Up and down Broadway, potholes are being patched, security tightened and there’s a sense of impending crowds as TV crews mark their turf. Around two million people are expected to show up for Friday’s Yankees ticker tape parade through the Canyon of Heroes. The show begins at 11 a.m. on Broadway at Battery Place and will snake up to City Hall, where the newly reelected mayor will give the team a key to the city. Even the Port Authority of New York and New Jersey is getting ready, adding extra PATH trains to the World Trade Center station between the morning and afternoon peak hours.

But before all that can happen, the paper in the garage downtown was scheduled to be delivered at 4:30 a.m. Friday to 20 different buildings along Lower Broadway for the city’s 206th ticker tape parade. City Hall plays host to these events, handling the logistics and security on the ground, but it’s the Alliance for Downtown New York, the area’s Business Improvement District group, that secures much of the recycled paper, according to a spokesperson at the Mayor’s office. But, it wasn’t always recycled paper or the nation’s largest BID taking charge and setting the tone.

“Early ticker tape parades are shrouded in a little bit of mystery vis-a-vis the ways they were organized,” says historian James Nevius, author of Inside the Apple: A Streetwise History of New York City . He tells GlobeSt.com that it appears to have been in 1899, when Admiral Dewey was honored with a parade, that city government even took charge of the special events.

The Downtown Alliance makes the point that the paper it’s carting to the towers is recycled.
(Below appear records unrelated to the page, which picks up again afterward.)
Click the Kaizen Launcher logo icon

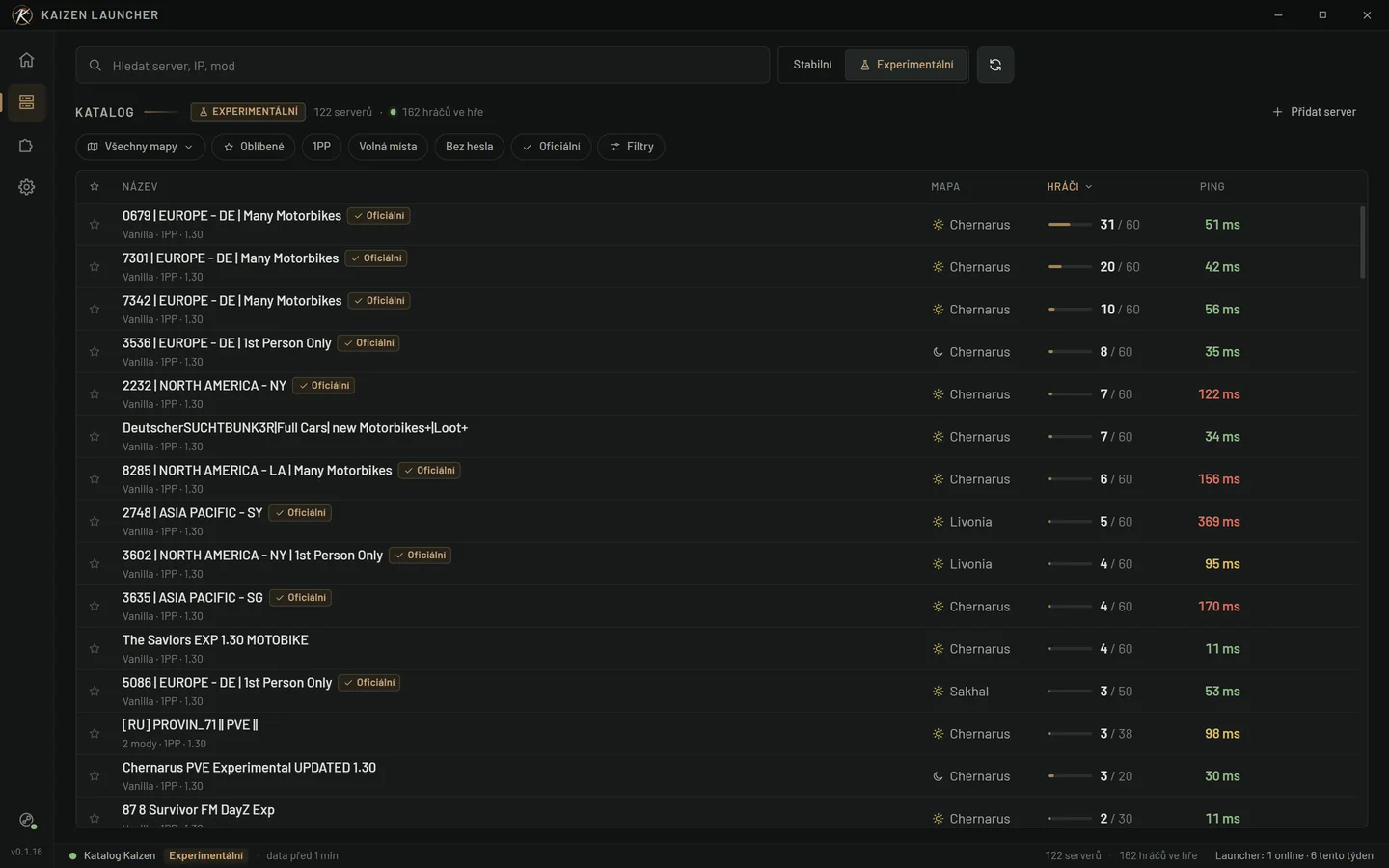pyautogui.click(x=22, y=15)
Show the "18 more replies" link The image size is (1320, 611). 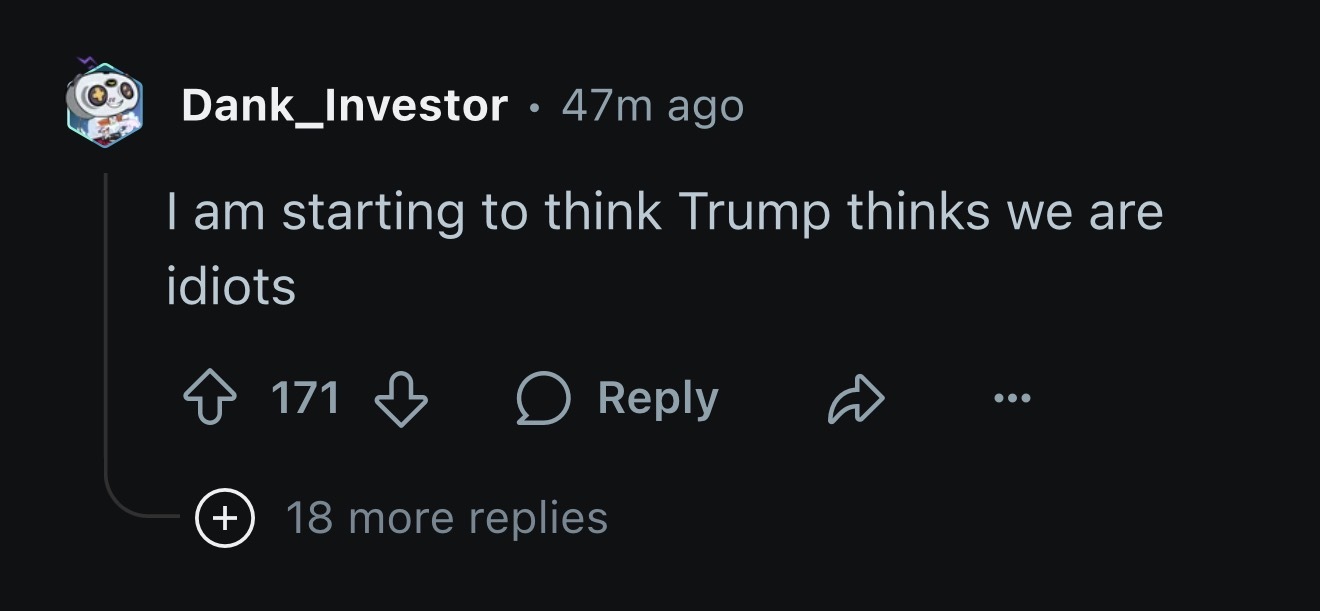click(x=446, y=518)
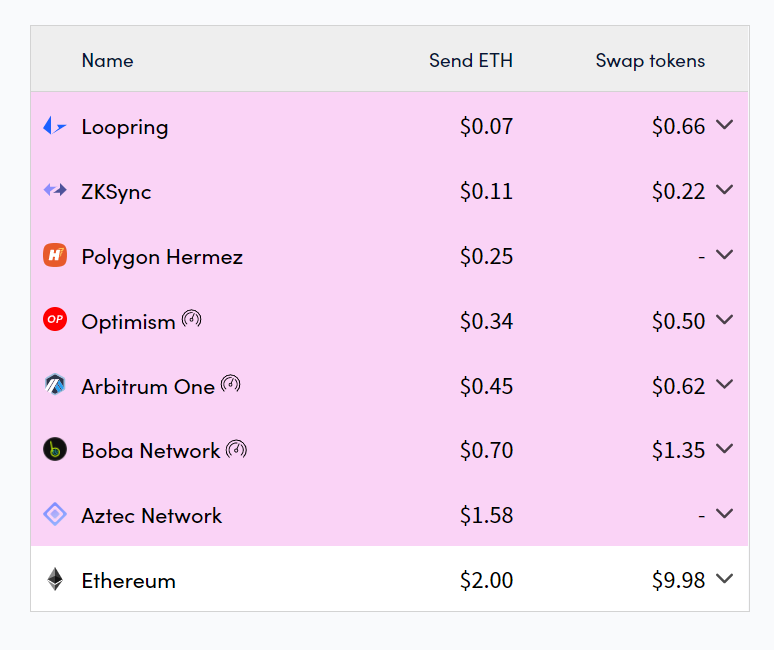The height and width of the screenshot is (650, 774).
Task: Click the Ethereum diamond logo
Action: 55,579
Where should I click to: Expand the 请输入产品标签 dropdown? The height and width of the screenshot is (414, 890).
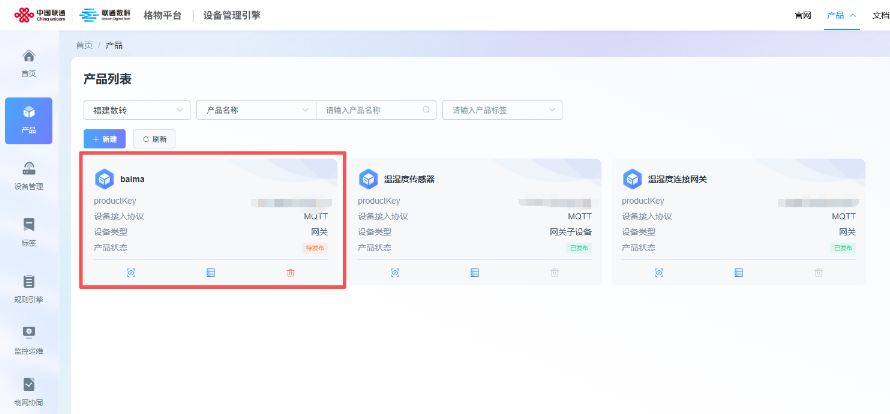[502, 110]
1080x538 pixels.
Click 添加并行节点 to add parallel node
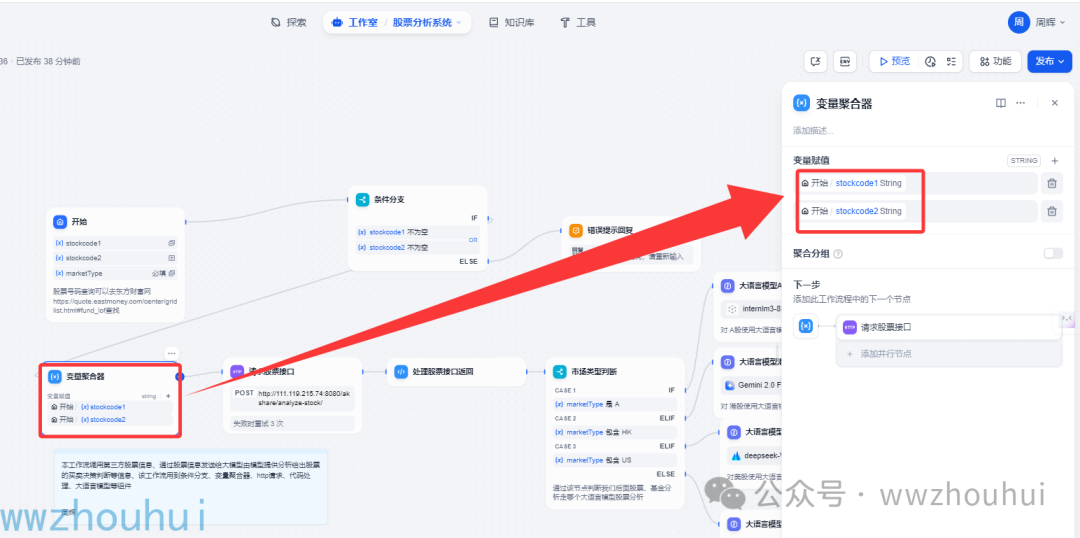click(x=885, y=353)
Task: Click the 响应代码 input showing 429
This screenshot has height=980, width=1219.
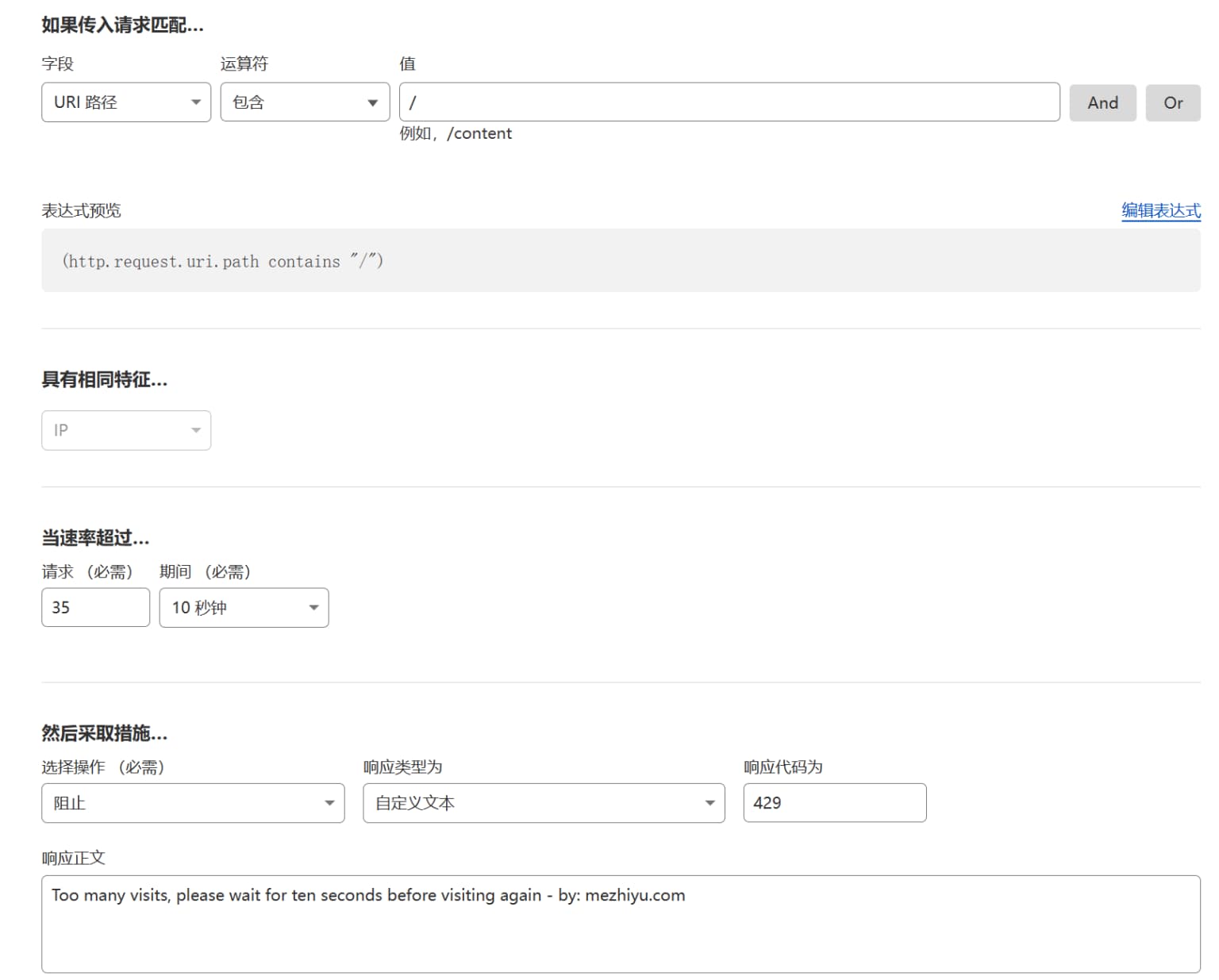Action: point(834,802)
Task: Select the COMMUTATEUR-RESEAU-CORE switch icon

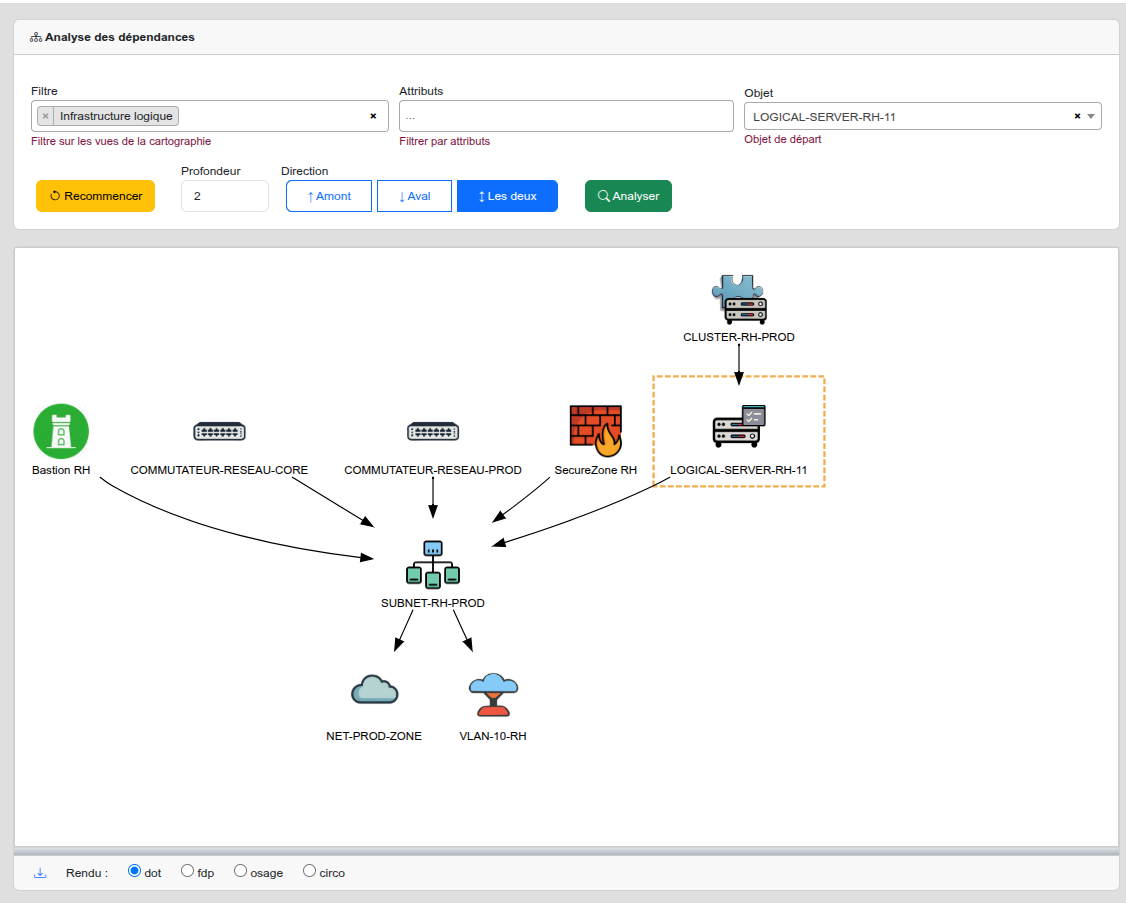Action: point(219,432)
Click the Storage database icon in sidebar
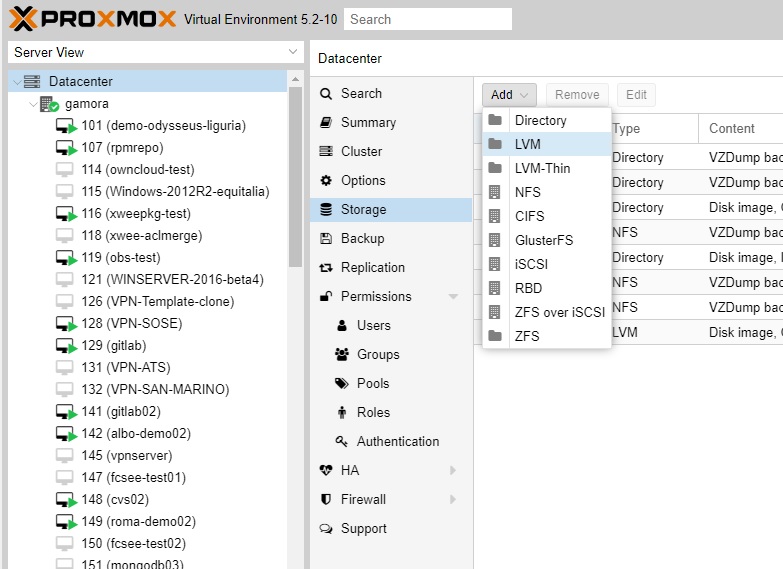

But, according to Nevius, in the old days, ticker tape was ubiquitous and probably lying around the office. “Almost all buildings lining the Canyon of Heroes would have had at least one ticker tape machine,” he tells GlobeSt.com, adding that “since the ticker tape piled up, day after day, they probably only had to stockpile for a few days before a parade to have plenty to toss out as confetti.”